SOURCE DOCUMENT:

►

At Jared's, Brian, Megann and I played a competitive game of ping pong. I was laughing AGAIN so HARD that I think that I seriously caused some trauma. I couldn't breath and I almost fell to the floor. That's how you can know that I love you- I fall on the floor in laughter whenever I am around you!!

So far Home is Still Sweet Home.

Monday, November 23, 2009

Sunshine Day!

So Saturday was a very good day. I started the day out by thoroughly cleaning my apartment top to bottom. Then at 10 that morning, I ventured off into the world of Great Salt Lake to help Alyssa with a photo shoot. That was just lovely.....
Here is where it gets magical....
Alyssa has been wanting to start a photo project of taking pictures of all the sighn holders and people that have to dress up for advertising.
That is when we saw him!
THE HAMBURGLER!
We couldn't let the opportunity pass by... The project had to be started!
But of course Alyssa had to pee before taking a picture, so she went inside the McDonalds for the bathroom, when Suddenly!... Ronald McDonald appeared.
So we approached the guy, and he was AWESOME! He proceeded to pose me in all of the pictures that we took together. He was very creative.

When we went outside, the Hamburgler was a hoot and posed and flirted up a storm for us.
It was quite a magic afternoon!
The day proceeded to become even more interesting when Miss Brooke Stirling bribed me to go on a blind date in her spot.
SO with an hour to spare I prepped myself, because I am the world's greatest friend.
I hopped on Stella and scooted off into the freezing night to meet my very first blind date.
(sounds exciting doesn't it- kinda like a movie)
Well- surprisingly I had a ton of fun.
The guy WAS shorter than me.. so Brooke owes me $25 billion. She will be paying me in $2 a day installments.
But the group was way great and we laughed oodles while we played games.
I'd say a successful first ever blind date.
It was probably better than most of my real life dates.... Well yep.

Tuesday, November 17, 2009

Play Day

Today I get to go to a musical, and I am oh so excited!! It has been avery long time since I have seen a show, which breaks my heart. My dear roommate Nellie has tickets to Little Shop Of Horrors at the Hale Theater in Orem... and the sweetie is letting me tag along! Isn't that like the nicest thing you ever did hear??!! I really like Little Shop.. Someday I will play Audrey... I am a natural born Audrey.

◄

ENTRIES SHOWN:
►

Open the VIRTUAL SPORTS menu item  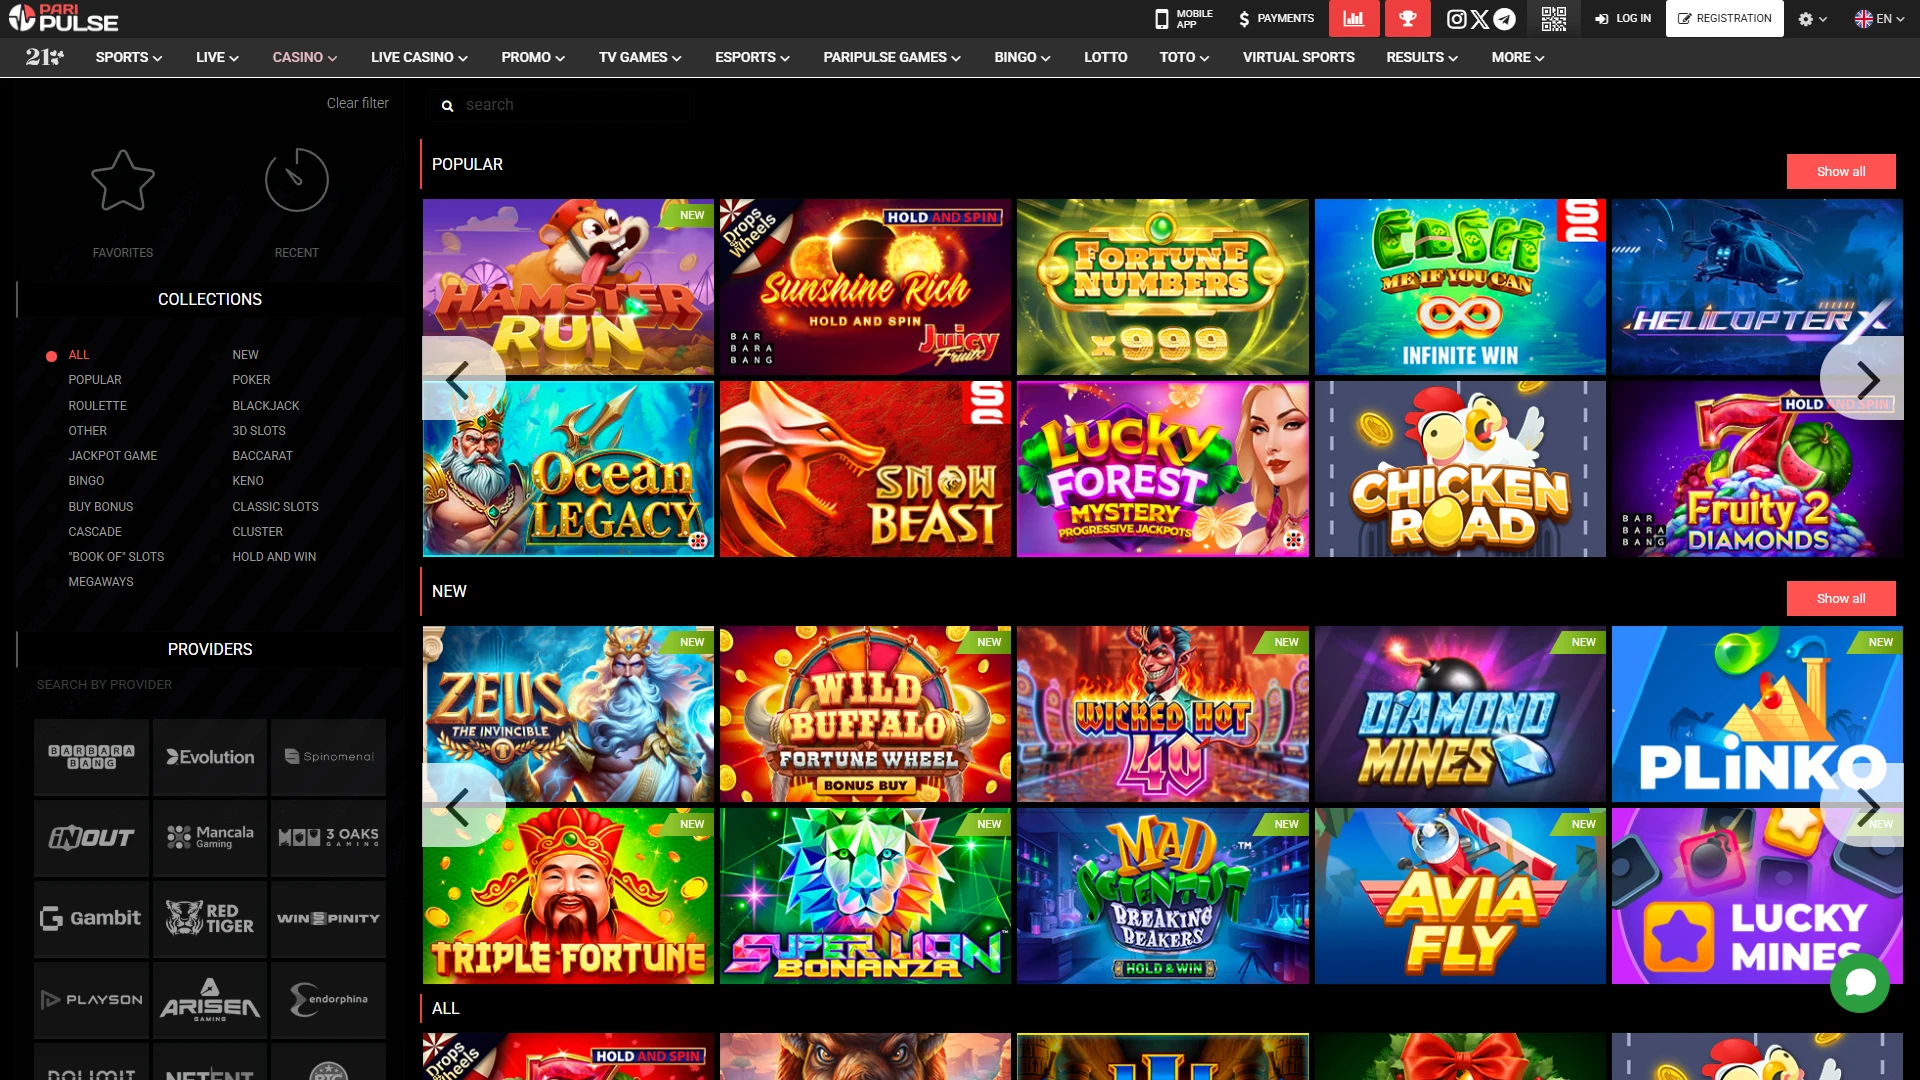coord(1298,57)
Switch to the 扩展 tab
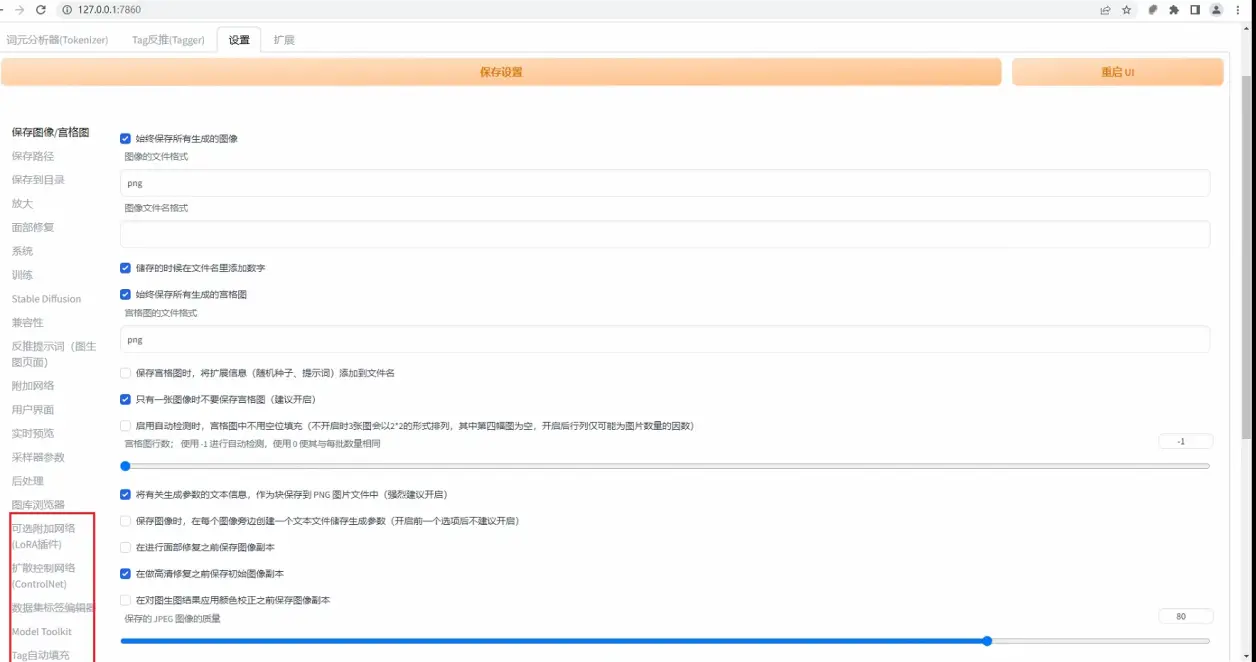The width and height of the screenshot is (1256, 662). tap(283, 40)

◄
►

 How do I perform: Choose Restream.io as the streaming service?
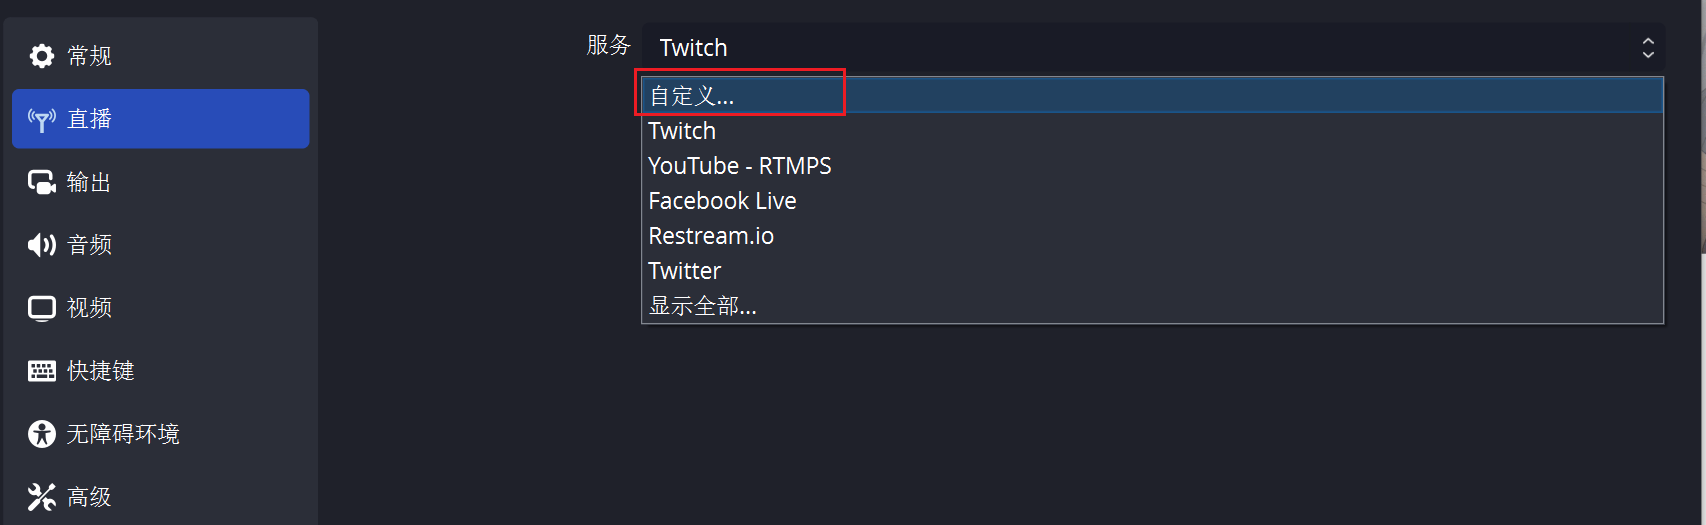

◄

BRIEF 1: From the blog text above, list every person named, leaving out Ronald McDonald and the Hamburgler.
BRIEF 2: Copy the part of the blog text that starts at "So far Home" and ends at "to be started!".

CORRECT ANSWER 1: Jared, Brian, Megann, Alyssa, Brooke Stirling, Nellie

CORRECT ANSWER 2:
So far Home is Still Sweet Home.

Monday, November 23, 2009

Sunshine Day!

So Saturday was a very good day. I started the day out by thoroughly cleaning my apartment top to bottom. Then at 10 that morning, I ventured off into the world of Great Salt Lake to help Alyssa with a photo shoot. That was just lovely.....
Here is where it gets magical....
Alyssa has been wanting to start a photo project of taking pictures of all the sighn holders and people that have to dress up for advertising.
That is when we saw him!
THE HAMBURGLER!
We couldn't let the opportunity pass by... The project had to be started!